In 1998, Allen Block wrote in The Orange County Register
that "since 1937, about half the forests in the world have
been cut down to make paper. If hemp had not been outlawed, most
would still be standing, oxygenating the planet." Hemp was
outlawed in 1937.
Hemp is
a perfect crop to irrigate with sewage water. Currently, San
Diego County dumps around 275 million gallons of sewage into
the ocean each day. Tijuana, Ensenada and the communities in
between dump another estimated 25 million gallons of sewage into
the ocean each day. If only 50 percent of this water was used
to grow industrial hemp, it would generate over $20 million of
profit for local farmers. [The author's calculations, based on
using 2 acre feet of irrigation water per acre plus natural rainfall.]
Currently,
in Canada, where hemp can be legally grown, farmers are earning
$225 per acre in profits growing hemp, compared with farmers
20 miles away in North Dakota who are doing good to earn $25
per acre growing wheat, barley and canola.
If hemp
grown locally is used as a raw material (feedstock) for local
industries, the value added economic gain could be $200 million
per year or more. [The author's calculations, based on the fact
that hemp has so many uses that the only limit to the value added
profits to be earned from using it to make finished products
is our imagination.]
As a bonus,
hemp is good for the soil and is naturally pest resistant.
There are
a number of books that cover the hemp story far better than I
ever could.

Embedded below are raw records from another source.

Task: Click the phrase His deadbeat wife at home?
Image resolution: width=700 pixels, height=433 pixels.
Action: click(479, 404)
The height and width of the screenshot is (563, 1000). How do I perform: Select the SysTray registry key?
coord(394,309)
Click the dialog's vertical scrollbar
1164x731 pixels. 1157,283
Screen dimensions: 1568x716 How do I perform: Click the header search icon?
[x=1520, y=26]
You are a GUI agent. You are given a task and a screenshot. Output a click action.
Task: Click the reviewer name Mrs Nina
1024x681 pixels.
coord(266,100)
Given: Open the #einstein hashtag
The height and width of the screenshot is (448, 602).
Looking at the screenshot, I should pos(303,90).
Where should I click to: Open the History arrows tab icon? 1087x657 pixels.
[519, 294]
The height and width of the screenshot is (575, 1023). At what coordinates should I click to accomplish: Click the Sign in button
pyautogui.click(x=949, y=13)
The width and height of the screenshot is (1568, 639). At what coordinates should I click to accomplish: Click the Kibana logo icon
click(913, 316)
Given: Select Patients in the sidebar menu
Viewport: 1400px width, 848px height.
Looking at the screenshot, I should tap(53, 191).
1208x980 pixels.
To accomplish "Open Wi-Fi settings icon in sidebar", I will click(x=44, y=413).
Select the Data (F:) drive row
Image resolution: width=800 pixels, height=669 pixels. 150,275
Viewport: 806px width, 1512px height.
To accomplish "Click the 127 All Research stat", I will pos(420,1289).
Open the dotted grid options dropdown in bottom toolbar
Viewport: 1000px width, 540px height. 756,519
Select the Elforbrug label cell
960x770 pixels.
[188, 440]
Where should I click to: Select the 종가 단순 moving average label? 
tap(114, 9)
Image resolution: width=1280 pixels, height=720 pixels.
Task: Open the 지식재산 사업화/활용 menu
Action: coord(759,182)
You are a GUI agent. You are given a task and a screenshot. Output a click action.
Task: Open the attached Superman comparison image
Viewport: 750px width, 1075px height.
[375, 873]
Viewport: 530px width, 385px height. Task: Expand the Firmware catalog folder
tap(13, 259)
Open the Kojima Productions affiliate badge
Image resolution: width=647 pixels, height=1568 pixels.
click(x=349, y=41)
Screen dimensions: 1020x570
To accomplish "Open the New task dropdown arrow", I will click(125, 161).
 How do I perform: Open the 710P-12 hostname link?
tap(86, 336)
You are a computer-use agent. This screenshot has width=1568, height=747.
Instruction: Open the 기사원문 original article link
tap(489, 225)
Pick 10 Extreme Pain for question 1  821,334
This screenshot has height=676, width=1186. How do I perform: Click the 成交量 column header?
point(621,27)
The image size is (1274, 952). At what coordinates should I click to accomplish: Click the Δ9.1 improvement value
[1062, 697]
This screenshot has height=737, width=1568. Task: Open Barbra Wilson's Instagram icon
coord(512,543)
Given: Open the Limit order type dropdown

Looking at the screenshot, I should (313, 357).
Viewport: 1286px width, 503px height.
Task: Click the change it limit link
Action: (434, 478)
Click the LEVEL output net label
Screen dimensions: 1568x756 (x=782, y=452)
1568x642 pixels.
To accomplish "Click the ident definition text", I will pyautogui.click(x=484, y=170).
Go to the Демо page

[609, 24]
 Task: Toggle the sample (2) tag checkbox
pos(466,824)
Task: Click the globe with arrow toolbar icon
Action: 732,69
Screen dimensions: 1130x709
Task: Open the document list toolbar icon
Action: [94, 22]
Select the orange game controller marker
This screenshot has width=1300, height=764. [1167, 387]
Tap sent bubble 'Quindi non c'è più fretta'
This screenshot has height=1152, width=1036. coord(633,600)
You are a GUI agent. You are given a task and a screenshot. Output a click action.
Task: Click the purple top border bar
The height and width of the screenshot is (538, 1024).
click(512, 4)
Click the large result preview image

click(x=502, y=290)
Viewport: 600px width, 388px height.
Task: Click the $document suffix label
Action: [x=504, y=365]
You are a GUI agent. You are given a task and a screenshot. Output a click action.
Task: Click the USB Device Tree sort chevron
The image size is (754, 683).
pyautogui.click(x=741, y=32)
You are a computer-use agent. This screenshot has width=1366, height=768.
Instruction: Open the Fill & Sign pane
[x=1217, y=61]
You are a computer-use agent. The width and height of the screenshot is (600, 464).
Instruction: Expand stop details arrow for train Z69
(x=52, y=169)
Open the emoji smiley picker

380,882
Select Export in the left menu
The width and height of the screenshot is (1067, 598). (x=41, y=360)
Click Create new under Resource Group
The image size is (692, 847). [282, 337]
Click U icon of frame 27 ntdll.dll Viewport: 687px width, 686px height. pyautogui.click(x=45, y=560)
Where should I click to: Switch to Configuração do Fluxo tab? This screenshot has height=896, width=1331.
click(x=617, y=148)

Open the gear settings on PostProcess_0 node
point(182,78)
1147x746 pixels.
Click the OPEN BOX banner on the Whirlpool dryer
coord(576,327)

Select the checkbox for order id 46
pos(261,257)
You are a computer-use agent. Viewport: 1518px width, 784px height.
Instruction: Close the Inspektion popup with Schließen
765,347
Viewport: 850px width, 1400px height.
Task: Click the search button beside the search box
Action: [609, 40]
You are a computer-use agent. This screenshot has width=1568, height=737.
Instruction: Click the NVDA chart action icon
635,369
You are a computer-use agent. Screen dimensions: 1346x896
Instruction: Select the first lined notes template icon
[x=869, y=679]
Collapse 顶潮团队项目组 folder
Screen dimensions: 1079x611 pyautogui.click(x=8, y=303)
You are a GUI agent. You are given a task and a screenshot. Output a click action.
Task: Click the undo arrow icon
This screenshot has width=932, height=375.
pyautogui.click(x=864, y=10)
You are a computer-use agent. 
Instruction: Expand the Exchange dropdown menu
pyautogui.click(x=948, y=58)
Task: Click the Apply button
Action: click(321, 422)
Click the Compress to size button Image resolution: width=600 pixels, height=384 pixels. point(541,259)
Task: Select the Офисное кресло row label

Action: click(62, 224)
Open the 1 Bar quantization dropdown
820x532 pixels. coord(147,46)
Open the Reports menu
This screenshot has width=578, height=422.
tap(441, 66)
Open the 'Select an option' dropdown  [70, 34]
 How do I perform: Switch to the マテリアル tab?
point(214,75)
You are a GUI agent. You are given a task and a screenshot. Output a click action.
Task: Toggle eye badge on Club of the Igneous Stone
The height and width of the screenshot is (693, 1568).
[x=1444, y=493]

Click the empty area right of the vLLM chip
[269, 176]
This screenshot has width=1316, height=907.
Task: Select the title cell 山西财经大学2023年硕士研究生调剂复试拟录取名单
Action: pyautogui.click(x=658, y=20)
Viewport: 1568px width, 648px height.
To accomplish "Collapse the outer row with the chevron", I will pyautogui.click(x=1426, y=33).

For those wanting more information, I recommend Chris
Conrad's, HEMP Lifeline to the Future, and its predecessor,
The Emperor's New Clothes, by Jack Herer.
Obviously,
I think hemp and the other plants I touched on have the potential
to make our regional economy more secure and sustainable. Other
industrial hemp advocates include former CIA Director James Woolsey,
and many national governments including Canada, China, Great
Britain, Germany, Australia, France, India. Industrial hemp is
also supported by the American Farm Bureau and the California
State Assembly, House Resolution No 32.